China is considered one of the nations most at risk from bird flu because it has the world's biggest poultry population
The World Health Organization (WHO) has urged the global populace to refrain from panicking over the new bird flu pandemonium in China even as the number of infected has added four new cases on Tuesday, taking the total of reported cases now to seven.
"It is of concern to WHO and we will be following this with the health authorities in China to know more. But for the time being, it's only seven cases and it has shown, for the time being, no human-to-human transmission," Fadela Chaib, UN health agency's spokeswoman, told reporters on Tuesday.

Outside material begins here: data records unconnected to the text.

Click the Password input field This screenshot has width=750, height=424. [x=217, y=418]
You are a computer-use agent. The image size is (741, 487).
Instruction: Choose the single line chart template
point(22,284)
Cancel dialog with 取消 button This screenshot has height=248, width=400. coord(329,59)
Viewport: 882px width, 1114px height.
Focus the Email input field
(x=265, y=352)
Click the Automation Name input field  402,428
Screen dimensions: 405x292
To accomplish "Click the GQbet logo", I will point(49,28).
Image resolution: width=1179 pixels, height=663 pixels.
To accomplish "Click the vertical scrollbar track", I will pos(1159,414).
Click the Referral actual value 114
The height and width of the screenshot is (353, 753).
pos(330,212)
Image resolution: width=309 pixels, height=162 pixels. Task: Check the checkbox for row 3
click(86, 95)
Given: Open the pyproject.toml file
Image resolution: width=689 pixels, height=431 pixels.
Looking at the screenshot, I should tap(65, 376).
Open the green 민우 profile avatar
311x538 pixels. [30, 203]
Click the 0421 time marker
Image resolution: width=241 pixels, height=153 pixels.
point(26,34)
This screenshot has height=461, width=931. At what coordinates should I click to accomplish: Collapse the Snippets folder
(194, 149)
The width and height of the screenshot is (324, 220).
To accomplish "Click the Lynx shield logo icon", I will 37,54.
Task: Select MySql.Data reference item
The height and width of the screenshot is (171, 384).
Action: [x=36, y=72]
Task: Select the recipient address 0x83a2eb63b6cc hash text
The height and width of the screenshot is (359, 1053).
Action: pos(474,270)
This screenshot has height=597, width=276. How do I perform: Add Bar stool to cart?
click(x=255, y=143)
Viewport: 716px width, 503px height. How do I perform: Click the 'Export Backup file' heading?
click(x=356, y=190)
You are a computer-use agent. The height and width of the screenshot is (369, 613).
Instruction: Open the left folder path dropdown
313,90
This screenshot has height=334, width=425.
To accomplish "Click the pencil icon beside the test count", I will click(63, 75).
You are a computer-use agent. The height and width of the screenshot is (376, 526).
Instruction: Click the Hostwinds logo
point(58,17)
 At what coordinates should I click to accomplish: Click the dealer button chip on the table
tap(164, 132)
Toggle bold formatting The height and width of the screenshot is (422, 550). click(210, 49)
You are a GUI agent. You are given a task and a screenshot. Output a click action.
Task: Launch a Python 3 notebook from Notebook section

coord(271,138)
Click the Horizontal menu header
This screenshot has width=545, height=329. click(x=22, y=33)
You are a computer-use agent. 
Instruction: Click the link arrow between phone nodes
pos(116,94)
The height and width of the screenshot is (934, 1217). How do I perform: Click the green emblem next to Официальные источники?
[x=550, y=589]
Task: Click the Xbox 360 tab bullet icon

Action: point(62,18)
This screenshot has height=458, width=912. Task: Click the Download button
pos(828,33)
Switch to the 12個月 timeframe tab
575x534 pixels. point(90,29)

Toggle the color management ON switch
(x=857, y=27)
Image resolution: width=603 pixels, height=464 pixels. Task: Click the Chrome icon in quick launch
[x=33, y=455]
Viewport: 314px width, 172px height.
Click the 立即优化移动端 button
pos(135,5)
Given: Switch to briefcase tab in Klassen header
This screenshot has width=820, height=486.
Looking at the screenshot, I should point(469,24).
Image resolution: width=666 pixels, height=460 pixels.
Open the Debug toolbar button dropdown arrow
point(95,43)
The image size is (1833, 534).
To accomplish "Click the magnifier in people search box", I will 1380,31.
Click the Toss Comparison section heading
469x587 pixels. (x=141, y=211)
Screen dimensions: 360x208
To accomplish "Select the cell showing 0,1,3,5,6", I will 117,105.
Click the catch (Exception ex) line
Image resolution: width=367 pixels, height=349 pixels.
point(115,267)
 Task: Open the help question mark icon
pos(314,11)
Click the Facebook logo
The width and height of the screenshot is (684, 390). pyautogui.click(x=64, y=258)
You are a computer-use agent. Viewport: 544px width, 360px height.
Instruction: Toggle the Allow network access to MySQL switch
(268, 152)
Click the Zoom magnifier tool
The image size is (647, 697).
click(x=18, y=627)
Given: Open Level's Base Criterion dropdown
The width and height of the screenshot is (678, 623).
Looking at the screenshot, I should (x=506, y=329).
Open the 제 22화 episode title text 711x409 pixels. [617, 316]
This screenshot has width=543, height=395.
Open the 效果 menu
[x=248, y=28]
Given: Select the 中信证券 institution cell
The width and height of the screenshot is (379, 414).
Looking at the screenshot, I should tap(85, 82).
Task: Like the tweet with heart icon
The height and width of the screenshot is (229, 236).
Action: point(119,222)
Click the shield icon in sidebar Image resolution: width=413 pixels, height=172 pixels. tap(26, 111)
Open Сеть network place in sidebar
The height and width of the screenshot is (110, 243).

She admitted, however, that they are appalled as to how the virus was able to infect humans, noting it is now crucial to find how this became so.
"It's the first time that H7N9 was found in humans," Ms Chaib pointed out.
On Tuesday, four more people in east China's Jiangsu Province have been confirmed infected with the H7N9 bird flu. According to a government Web site that cited the authorities in the city of Nanjing, in Jiangsu Province northwest of Shanghai, the four new patients were aged 32 to 83, have been sent to the hospitals and are all critically ill.
Over the weekend, two men aged 87 and 27, died in early March in Shanghai after being infected with the lesser-known H7N9 avian influenza. However, it was only on Friday that confirmation was released of the presence of the virus in the victims.
A 35-year-old woman in the eastern province of Anhui, near Shanghai, is now being monitored and is also in critical condition with the virus.
If for any consolation, the cases seem to bear no correlation with each other.
"To date the investigation showed no link between the three cases, but the investigation is still ongoing,' Ms Chaib said. She noted the 88 individuals with whom the victims had been in contact with are also being monitored.
WHO likewise stressed that H7N9 could not easily be contracted by humans, although one of the four people in Nanjing infected is a poultry butcher.
"This is of concern," Gregory Hartl, a WHO spokesman, was quoted by Bloomberg. "These are the first cases we've seen in human beings. We're watching this very closely."
Meantime, China has launched a nationwide screening programme for the rare but lethal strain.
The government of Shanghai has likewise announced a level-3 flu alert on Monday. Xu Jianguang, chief of Shanghai's health and family planning commission, said at a briefing on Tuesday that municipal health authorities will strengthen monitoring of influenza as well as report daily pneumonia cases where causes are unknown.
There are no available vaccines against the H7N9 bird flu virus.
China has urged its citizens to refrain eating wild poultry.